The present invention also avoids the prior art situation of requiring a tear-down or break in a data communication session in order to re-allocate or adjust bandwidth reserved for a session. The present invention provides a device implementation of RSVP that can accept bandwidth allocation changes and can dynamically adjust bandwidth based on different times or events during an active session of data communication without requiring a pause or break in the transmission of data along the entire path of data transmission from sender(s) to receiver(s).
More specifically, embodiments of the present invention provide methods for controlling bandwidth allocation within a data communications device. The methods are generally performed by computing resources within a data communications device. One such method includes the steps of receiving, in the data communications device, bandwidth allocation information indicating future bandwidth allocation modification information associated with a session of data communication. The data communications device of the invention can then determine a future event upon the occurrence of which, the data communications device will modify an amount of bandwidth allocated to the session of data communication. The future event is determined based upon the future bandwidth allocation modification information. The data communications device can then detect the occurrence of the future event in the data communications device and in response to detecting the event, can modify the amount of bandwidth allocated to the session of data communications in the data communications device. In this manner, a data communications device is able to be programmed with bandwidth reservation information that changes, for instance, at certain times defined in the future bandwidth modification information or upon the occurrence of certain specified events.
The bandwidth allocation information may be received in the form of a bandwidth reservation message(s) identifying a session of data communication, an amount of bandwidth to reserve in the data communications device for the session of data communication, and the future bandwidth allocation modification information. Preferably, the bandwidth reservation message is an RSVP reservation message and includes extensions provided by this invention. For instance, an RSVP message indicating future modification information such as a time or event upon the occurrence of which the RSVP bandwidth reservation should be modified is included as an embodiment of this invention.
The future bandwidth allocation modification information can specify predetermined event information upon which the future event is to be determined, and also can specify a bandwidth modification amount indicating an amount by which the amount of bandwidth allocated to the session of data communications should be modified. The predetermined event information can specify, for example, a measure of time in which case the future event is a future time and is determined based on the measure of time specified in the predetermined event information.
Alternatively, the predetermined event information can define a detectable business cycle in which case the future event is a future time and is determined based on detection of the detectable business cycle. In another alternative, the data communications device can receive the bandwidth allocation information from a network policy server in the form of a network policy indicating when and by how much bandwidth the data communications device is to modify the amount of bandwidth allocated to a session of data communication. A network policy server may provide such information, network wide, to configure all data communications devices similarly. The network policy can specify a plurality of sessions of data communications, and for each of the plurality of sessions of data communication, can also specify various amounts of bandwidths to be allocated for each session of data communication at various times of operation of the data communications device.
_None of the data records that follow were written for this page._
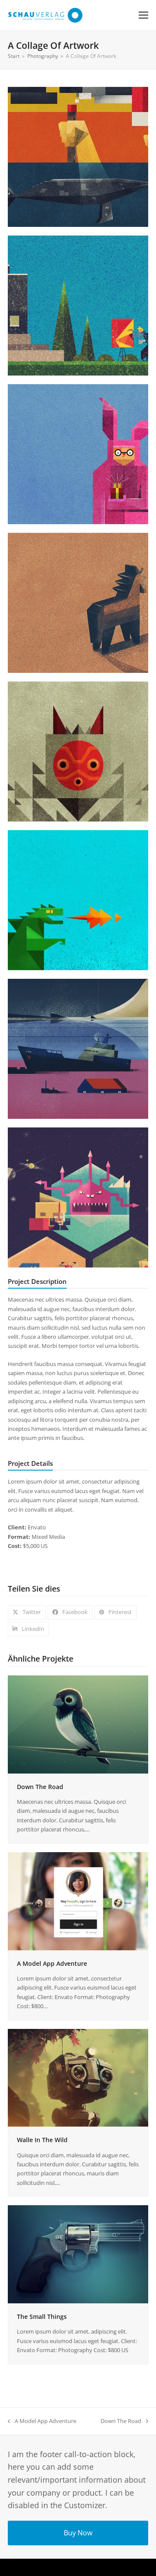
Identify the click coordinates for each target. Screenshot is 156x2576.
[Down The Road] (78, 1724)
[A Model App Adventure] (78, 1900)
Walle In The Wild (42, 2140)
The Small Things (42, 2316)
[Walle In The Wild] (78, 2077)
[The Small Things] (78, 2254)
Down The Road (40, 1787)
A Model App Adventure (52, 1963)
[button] (143, 15)
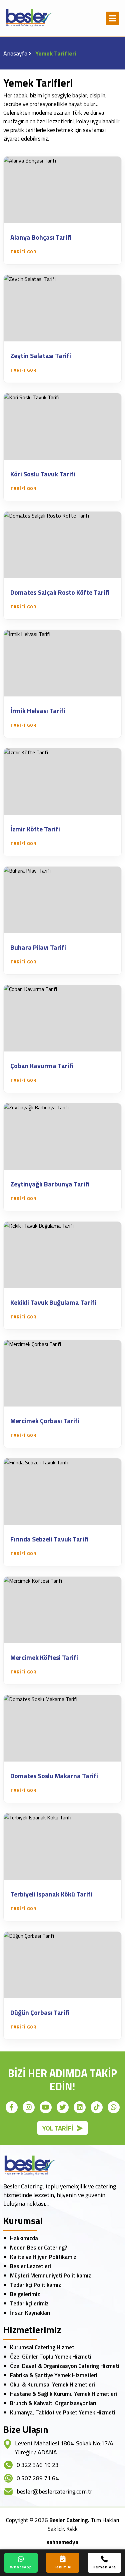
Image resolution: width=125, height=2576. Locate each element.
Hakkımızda (24, 2238)
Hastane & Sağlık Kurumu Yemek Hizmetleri (63, 2394)
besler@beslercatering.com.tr (54, 2491)
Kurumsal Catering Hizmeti (43, 2347)
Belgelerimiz (25, 2294)
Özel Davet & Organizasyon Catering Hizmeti (64, 2366)
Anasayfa (15, 53)
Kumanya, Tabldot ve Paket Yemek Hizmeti (62, 2412)
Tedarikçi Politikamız (35, 2284)
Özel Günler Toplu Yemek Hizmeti (50, 2356)
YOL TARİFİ (57, 2128)
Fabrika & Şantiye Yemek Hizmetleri (53, 2375)
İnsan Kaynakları (30, 2312)
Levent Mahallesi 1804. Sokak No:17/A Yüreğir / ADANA (64, 2448)
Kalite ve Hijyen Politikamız (43, 2257)
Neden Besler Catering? (38, 2247)
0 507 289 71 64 (38, 2478)
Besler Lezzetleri (30, 2266)
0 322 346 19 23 (38, 2464)
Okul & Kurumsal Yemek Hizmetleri (52, 2384)
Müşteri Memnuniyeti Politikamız (50, 2275)
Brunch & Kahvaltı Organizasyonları (53, 2403)
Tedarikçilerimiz (29, 2303)
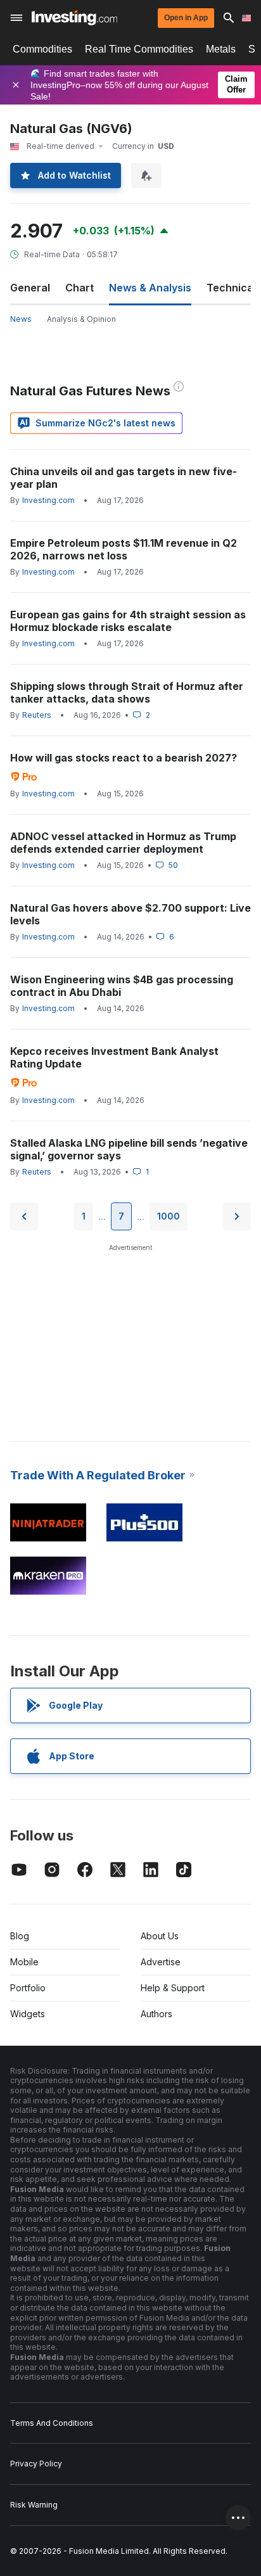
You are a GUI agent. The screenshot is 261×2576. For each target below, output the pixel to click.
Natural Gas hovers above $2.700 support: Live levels (130, 914)
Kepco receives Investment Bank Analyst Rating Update (114, 1057)
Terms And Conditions (51, 2423)
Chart (79, 287)
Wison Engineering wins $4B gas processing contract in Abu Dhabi (121, 985)
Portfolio (28, 1987)
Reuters (36, 715)
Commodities (42, 49)
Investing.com (48, 500)
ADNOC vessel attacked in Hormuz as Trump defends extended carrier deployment (123, 842)
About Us (160, 1935)
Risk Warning (34, 2504)
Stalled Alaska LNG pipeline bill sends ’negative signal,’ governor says (129, 1149)
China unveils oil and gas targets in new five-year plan (123, 477)
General (30, 287)
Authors (156, 2013)
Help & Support (173, 1987)
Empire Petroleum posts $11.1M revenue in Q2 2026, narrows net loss (123, 549)
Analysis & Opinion (81, 319)
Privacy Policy (36, 2463)
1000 (168, 1216)
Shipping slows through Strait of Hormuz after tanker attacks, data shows (126, 692)
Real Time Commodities (139, 49)
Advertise (161, 1961)
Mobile (24, 1961)
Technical (231, 287)
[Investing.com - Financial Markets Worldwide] (74, 17)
Thus a network-wide policy that indicates at what times or on upon what events bandwidths or other resources (e.g., choice of routing algorithms, drop policies, error correction algorithm selections, data rates, as so forth) are to be selected can be propagated to each data communications device in a network. Each data communications device can monitor the policy and adjust its configuration upon the occurrence of times or events specified in the policy. In a business environment, for example, the network policy can specify various amounts of bandwidth to be allocated at various times of a day for various data types according to a business cycle for a business operating the data communications device.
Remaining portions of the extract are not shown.